A government spokesperson said it is “absolutely devoted to delivering on our election commitments”, including expanding paid parental leave to six months and cracking down on financial abuse in domestic violence.

”The government appreciates candour and frank and fearless advice from its departments and agencies,” the spokesperson said.

The department is responsible for approximately $198bn, or 25%, of all commonwealth expenditure in 2025-26, which will increase to $206bn over the next four years.

The majority of its spending, about $153bn, is on personal benefits.

In a more detailed breakdown of the challenges Australia is facing, the department noted social cohesion was declining “rapidly” after peaking during the Covid-19 pandemic, referencing studies by the Scanlon Institute.

Loneliness in certain cohorts, such as young men aged between 15 and 24, could see them targeted by extremist groups, which can be linked to misogyny and violence against women, the briefing noted.

Community concern about the inadequacy of income support payments was also addressed, with the brief acknowledging that increases to rent support payments since 2023 have failed to address housing stress for many recipients.

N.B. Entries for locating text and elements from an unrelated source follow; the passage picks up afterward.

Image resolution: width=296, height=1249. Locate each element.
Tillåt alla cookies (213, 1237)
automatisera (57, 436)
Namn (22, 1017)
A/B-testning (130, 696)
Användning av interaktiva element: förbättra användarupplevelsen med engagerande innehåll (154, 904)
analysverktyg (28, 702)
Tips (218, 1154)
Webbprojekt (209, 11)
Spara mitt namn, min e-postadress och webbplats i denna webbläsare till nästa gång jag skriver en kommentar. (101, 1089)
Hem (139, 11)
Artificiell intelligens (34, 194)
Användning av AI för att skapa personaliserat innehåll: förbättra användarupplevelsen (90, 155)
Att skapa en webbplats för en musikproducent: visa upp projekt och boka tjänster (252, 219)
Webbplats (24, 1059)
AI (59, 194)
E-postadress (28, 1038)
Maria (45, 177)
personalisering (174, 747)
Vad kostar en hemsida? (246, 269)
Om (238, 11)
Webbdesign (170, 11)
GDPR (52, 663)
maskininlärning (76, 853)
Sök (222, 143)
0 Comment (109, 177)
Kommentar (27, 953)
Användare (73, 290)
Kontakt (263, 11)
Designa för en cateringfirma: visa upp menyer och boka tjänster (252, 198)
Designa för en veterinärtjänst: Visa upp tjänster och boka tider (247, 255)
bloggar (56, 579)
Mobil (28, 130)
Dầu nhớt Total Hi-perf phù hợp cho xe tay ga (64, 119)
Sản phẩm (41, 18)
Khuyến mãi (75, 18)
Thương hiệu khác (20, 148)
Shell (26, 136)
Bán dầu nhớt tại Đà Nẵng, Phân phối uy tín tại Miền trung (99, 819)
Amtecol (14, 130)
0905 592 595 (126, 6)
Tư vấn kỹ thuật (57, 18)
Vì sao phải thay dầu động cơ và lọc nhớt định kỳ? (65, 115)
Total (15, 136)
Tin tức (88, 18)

The department stated that low- and middle-income taxpayers are “subsidising the retirement incomes of seniors with significant wealth in addition to their homes” under social security reform.

The age pension is provided to couples with incomes of almost $100,000 a year or assets of almost $1.05m, in addition to their principal home, which can be of unlimited value, the department noted.

“Age pensioners generally maintain or grow their assets in the last five years prior to their death. By contrast, a single job seeker without children who has more than $11,500 in liquid assets must wait 13 weeks before any income support becomes payable,” the department said.